# [To do]
Copy the following material line for line, with no changes.
*** The data ***
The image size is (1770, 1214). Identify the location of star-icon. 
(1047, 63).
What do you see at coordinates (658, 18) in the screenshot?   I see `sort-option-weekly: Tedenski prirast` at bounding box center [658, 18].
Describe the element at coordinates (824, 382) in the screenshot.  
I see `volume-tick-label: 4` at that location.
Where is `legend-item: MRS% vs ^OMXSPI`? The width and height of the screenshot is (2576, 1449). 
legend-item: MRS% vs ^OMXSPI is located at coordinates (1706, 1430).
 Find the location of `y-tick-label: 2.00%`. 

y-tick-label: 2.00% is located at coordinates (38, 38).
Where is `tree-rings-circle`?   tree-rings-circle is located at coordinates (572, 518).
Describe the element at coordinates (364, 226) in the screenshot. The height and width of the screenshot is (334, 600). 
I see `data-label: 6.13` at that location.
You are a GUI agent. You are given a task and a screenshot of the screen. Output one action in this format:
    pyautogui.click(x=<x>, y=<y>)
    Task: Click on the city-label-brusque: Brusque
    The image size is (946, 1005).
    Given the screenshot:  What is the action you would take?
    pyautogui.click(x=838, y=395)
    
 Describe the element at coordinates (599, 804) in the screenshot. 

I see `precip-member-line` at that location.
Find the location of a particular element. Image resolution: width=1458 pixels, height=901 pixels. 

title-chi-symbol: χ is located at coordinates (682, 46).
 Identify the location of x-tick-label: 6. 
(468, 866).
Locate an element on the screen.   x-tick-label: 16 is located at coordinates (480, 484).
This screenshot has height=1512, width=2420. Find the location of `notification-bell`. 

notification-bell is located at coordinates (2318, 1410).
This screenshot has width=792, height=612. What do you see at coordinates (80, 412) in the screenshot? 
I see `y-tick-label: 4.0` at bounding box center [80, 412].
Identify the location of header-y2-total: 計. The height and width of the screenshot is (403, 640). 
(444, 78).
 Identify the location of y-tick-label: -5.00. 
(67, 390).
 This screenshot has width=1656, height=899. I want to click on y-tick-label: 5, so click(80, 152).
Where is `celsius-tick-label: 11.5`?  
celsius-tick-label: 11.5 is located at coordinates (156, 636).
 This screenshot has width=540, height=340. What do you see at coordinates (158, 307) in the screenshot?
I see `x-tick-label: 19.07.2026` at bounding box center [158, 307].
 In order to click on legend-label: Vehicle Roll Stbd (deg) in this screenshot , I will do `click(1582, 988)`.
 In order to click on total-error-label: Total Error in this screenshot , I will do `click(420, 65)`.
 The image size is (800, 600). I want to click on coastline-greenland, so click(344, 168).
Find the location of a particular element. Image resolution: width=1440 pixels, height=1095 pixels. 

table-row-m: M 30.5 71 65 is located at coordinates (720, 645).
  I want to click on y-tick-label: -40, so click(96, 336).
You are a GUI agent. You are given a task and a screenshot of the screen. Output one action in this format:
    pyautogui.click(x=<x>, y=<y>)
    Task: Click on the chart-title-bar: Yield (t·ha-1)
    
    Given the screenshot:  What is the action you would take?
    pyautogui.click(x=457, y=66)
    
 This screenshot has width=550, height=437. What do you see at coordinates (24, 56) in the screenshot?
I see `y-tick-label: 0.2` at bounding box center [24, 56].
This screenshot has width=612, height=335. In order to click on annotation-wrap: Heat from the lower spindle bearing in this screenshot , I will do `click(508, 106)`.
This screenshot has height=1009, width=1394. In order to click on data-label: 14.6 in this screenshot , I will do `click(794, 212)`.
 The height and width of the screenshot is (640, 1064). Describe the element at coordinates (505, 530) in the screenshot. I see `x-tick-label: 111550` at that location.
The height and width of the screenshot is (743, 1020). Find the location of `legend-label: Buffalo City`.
*** End of The data ***
# [Problem solution]
The image size is (1770, 1214). Identify the location of star-icon. 
(1047, 63).
What do you see at coordinates (658, 18) in the screenshot?   I see `sort-option-weekly: Tedenski prirast` at bounding box center [658, 18].
Describe the element at coordinates (824, 382) in the screenshot.  
I see `volume-tick-label: 4` at that location.
Where is `legend-item: MRS% vs ^OMXSPI`? The width and height of the screenshot is (2576, 1449). 
legend-item: MRS% vs ^OMXSPI is located at coordinates (1706, 1430).
 Find the location of `y-tick-label: 2.00%`. 

y-tick-label: 2.00% is located at coordinates (38, 38).
Where is `tree-rings-circle`?   tree-rings-circle is located at coordinates (572, 518).
Describe the element at coordinates (364, 226) in the screenshot. The height and width of the screenshot is (334, 600). 
I see `data-label: 6.13` at that location.
You are a GUI agent. You are given a task and a screenshot of the screen. Output one action in this format:
    pyautogui.click(x=<x>, y=<y>)
    Task: Click on the city-label-brusque: Brusque
    The image size is (946, 1005).
    Given the screenshot:  What is the action you would take?
    pyautogui.click(x=838, y=395)
    
 Describe the element at coordinates (599, 804) in the screenshot. 

I see `precip-member-line` at that location.
Find the location of a particular element. Image resolution: width=1458 pixels, height=901 pixels. 

title-chi-symbol: χ is located at coordinates (682, 46).
 Identify the location of x-tick-label: 6. 
(468, 866).
Locate an element on the screen.   x-tick-label: 16 is located at coordinates (480, 484).
This screenshot has height=1512, width=2420. Find the location of `notification-bell`. 

notification-bell is located at coordinates (2318, 1410).
This screenshot has width=792, height=612. What do you see at coordinates (80, 412) in the screenshot? 
I see `y-tick-label: 4.0` at bounding box center [80, 412].
Identify the location of header-y2-total: 計. The height and width of the screenshot is (403, 640). 
(444, 78).
 Identify the location of y-tick-label: -5.00. 
(67, 390).
 This screenshot has width=1656, height=899. I want to click on y-tick-label: 5, so click(80, 152).
Where is `celsius-tick-label: 11.5`?  
celsius-tick-label: 11.5 is located at coordinates (156, 636).
 This screenshot has width=540, height=340. What do you see at coordinates (158, 307) in the screenshot?
I see `x-tick-label: 19.07.2026` at bounding box center [158, 307].
 In order to click on legend-label: Vehicle Roll Stbd (deg) in this screenshot , I will do `click(1582, 988)`.
 In order to click on total-error-label: Total Error in this screenshot , I will do `click(420, 65)`.
 The image size is (800, 600). I want to click on coastline-greenland, so click(344, 168).
Find the location of a particular element. Image resolution: width=1440 pixels, height=1095 pixels. 

table-row-m: M 30.5 71 65 is located at coordinates (720, 645).
  I want to click on y-tick-label: -40, so click(96, 336).
You are a GUI agent. You are given a task and a screenshot of the screen. Output one action in this format:
    pyautogui.click(x=<x>, y=<y>)
    Task: Click on the chart-title-bar: Yield (t·ha-1)
    
    Given the screenshot:  What is the action you would take?
    pyautogui.click(x=457, y=66)
    
 This screenshot has width=550, height=437. What do you see at coordinates (24, 56) in the screenshot?
I see `y-tick-label: 0.2` at bounding box center [24, 56].
This screenshot has width=612, height=335. In order to click on annotation-wrap: Heat from the lower spindle bearing in this screenshot , I will do `click(508, 106)`.
This screenshot has height=1009, width=1394. In order to click on data-label: 14.6 in this screenshot , I will do `click(794, 212)`.
 The height and width of the screenshot is (640, 1064). Describe the element at coordinates (505, 530) in the screenshot. I see `x-tick-label: 111550` at that location.
The height and width of the screenshot is (743, 1020). Find the location of `legend-label: Buffalo City`.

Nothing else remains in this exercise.